The appraisal policy

The appraisal policy should complement the school's pay and capability policies and should cover the following headings:

  • The appraisal period;
  • The appointment of appraisers;
  • How objectives will be set;
  • Lesson observation protocol or approach to observations;
  • The school's approach to development and support;
  • The feedback and process and transition to capability arrangements; and
  • The annual assessment process.

There is no need for an appeals process to be included here as this should be covered in the complementary pay policy.

If not addressed in the pay policy, the appraisal policy should cover how the performance management process will be managed for those on maternity and sickness leave.

Employers should ensure that they have a clear timeline for the completion of the performance management/ appraisal process in the annual cycle, and that this supports the timeline for making pay decisions.

In both England and Wales, teachers' performance is assessed against the relevant standards, as well as against their objectives. Employers will need to set out in the relevant policy what it is they will take into account in making judgements about whether teachers have met their objectives and the relevant standards.

This might include:

  • The impact on pupil progress;
  • The impact on wider outcomes for pupils;
  • Improvements in specific elements of practice, such as behaviour management or lesson planning;
  • The impact on effectiveness of teachers or other staff; and/or
  • The wider contribution to the work of the school.


Objectives are the focus for the performance management review as they are a key component of the appraisal process.

The objectives set for each teacher should contribute to the plans for improving the Trust's/school's educational provision and performance and for improving the education of pupils at that Trust/school.

Objectives should be relevant, appropriately challenging for individual teachers and SMART ID:

  • Specific
  • Measurable
  • Achievable
  • Realistic
  • Time-limited
  • Show impact
  • Differentiated

They should be set appropriately for different categories of staff, be consistent with the Trust/school improvement plan and be written in such a way that measuring success can be done objectively.

Assessing performance and awarding performance-related pay

Fulfilment of objectives provides an important basis for assessing performance, but is not the only consideration and doesn't necessarily mean that a teacher is awarded pay progression. An employer might consider that a teacher who has made good progress towards, but not quite achieved, a very challenging objective, has performed better and made a more significant contribution, than a teacher who met a less stretching objective in full.

Since September 2014 the School Teachers' Pay and Conditions Document has required schools and local authorities (in relation to unattached teachers) to have a pay policy in place which sets out the basis on which they determine teachers' pay and to establish procedures for determining appeals.

Employers need to review their pay policies on a regular basis to set out how appraisal outcomes are linked to pay decisions.

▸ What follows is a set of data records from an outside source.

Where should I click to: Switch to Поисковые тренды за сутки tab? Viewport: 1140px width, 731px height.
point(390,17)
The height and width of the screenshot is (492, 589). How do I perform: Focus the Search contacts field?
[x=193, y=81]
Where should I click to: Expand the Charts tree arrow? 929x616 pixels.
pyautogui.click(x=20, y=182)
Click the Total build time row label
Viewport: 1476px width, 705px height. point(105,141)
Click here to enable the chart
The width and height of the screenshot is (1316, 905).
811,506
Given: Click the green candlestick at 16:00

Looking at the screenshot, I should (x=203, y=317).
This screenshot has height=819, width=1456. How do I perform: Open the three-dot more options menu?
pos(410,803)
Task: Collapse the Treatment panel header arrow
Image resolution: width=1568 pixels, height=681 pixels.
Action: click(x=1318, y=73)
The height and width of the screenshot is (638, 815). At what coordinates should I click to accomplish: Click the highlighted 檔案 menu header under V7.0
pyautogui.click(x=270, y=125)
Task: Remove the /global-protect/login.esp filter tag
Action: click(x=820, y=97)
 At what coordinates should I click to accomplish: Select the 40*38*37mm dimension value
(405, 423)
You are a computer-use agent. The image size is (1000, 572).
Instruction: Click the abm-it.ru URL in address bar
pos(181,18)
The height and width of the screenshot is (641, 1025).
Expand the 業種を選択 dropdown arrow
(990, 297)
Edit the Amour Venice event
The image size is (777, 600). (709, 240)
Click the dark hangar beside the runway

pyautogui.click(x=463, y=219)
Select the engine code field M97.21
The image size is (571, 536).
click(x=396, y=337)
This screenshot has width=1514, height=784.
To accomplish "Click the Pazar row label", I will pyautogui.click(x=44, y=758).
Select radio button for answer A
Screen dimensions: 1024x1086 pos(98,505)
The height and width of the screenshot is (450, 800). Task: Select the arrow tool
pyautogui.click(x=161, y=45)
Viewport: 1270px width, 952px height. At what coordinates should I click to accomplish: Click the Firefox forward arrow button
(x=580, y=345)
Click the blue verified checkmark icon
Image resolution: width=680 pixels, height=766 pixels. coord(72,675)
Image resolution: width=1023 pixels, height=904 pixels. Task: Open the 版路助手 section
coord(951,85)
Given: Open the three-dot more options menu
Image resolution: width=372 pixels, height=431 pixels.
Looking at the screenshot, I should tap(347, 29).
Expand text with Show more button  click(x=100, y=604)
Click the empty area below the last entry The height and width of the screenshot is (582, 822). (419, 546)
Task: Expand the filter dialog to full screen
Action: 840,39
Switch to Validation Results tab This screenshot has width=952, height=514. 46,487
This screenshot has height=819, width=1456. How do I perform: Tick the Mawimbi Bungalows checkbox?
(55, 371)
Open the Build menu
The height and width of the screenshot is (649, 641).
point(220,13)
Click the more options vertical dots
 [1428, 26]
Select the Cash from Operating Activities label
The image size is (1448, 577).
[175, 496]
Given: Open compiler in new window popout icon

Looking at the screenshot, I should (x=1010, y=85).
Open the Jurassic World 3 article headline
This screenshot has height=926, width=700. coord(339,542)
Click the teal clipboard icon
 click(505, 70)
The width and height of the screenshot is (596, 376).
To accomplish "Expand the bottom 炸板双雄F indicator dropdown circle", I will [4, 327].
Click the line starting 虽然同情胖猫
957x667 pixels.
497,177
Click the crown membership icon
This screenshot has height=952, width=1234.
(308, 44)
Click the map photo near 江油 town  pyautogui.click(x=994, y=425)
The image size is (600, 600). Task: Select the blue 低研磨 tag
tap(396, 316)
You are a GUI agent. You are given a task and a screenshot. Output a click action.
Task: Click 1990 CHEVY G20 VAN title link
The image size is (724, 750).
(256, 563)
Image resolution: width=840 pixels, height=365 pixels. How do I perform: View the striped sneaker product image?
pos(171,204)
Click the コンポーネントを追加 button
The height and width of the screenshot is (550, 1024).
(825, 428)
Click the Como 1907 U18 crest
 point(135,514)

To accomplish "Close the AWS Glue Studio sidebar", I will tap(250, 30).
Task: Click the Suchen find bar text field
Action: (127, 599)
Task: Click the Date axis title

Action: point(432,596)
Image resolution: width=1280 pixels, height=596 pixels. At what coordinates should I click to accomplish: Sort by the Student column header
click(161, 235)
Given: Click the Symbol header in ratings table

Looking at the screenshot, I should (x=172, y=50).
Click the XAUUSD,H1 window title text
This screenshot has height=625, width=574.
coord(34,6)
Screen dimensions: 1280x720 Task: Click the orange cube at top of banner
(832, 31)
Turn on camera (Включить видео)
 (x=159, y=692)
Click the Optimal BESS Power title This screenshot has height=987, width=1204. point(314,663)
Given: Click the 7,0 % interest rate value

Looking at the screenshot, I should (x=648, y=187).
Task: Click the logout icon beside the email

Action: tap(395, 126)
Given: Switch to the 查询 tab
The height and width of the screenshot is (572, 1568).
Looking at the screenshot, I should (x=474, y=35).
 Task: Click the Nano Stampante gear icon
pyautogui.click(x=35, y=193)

The pay policy should set out how all pay decisions will be made, with sufficient detail for an individual to understand the basis upon which pay decisions will be made in their particular Trust/school.

Employers must not directly discriminate against anyone because of a relevant protected characteristic. For example, if an employer chooses not to give a female teacher a pay rise because she is pregnant, that is unlawful. Indirect discrimination is also potentially unlawful where, for example, a pay policy, though applied equally to all, might disadvantage a particular group. Employers should also ensure that part-time teachers and fixed-term teachers are not treated less favourably.

Statutory Duties and Consultation

The Equality Act 2010 (Specific Duties) Regulations 2011 require schools to prepare and publish equality objectives and publish information to demonstrate that they are meeting their statutory duties. Employers should therefore be breaking down who did and didn't receive pay progression by protected characteristic to ensure that no discrimination is taking place.

Employers should also consult staff and their professional associations on their appraisal, pay and capability policies.

A sound policy that has been thoroughly consulted on will stand employers in good stead as they tackle any areas of underperformance but equally will allow them to develop staff because they will have confidence in the process.